I did up my prices to what was sustainable for me for a short time before I left, and I got many incredibly supportive and affirming responses from clients. At the same time, my business there was at an end. Right now, as we speak, I am re-configuring and starting over. I have learned a lot! And being a part of that holistic health collective was so important and good. I am thankful for it and the people I shared it with.

Anyway, during this and, after I left the collective, a colleague and friend of mine became very ill. I gave her a reiki session as she was recovering. We had often done exchanges, supporting and helping one another. I let her know that I would love to provide her with free sessions for a time as she recovers. She knew about me needing sustainable fees, and balked at the idea of me giving work away free. Even though she does the same whenever she wishes, for those in need.

I told her that I have the ability to give her free sessions as she needs them.
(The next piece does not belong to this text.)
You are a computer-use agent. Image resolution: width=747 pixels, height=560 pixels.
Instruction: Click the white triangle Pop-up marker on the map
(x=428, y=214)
She asked in wonder, “You do?” And I smiled warmly and said, “Yes!”.

That moment I was reminded of the man selling necklaces in Jamaica over 15 years ago and how proud he was to state that he had a right to give away his work if he so chose. I felt the same at that moment. Like a light had gone on. I felt it to my core. It is my choice. It is right either way as long as I am consciously choosing. Yes, I need the money. However, I still have the freedom to give freely when it is right and good. That is a true feeling of abundance and wealth that comes from within. I may not be able to reconcile reality with my ideals as yet, but I can do this for a friend.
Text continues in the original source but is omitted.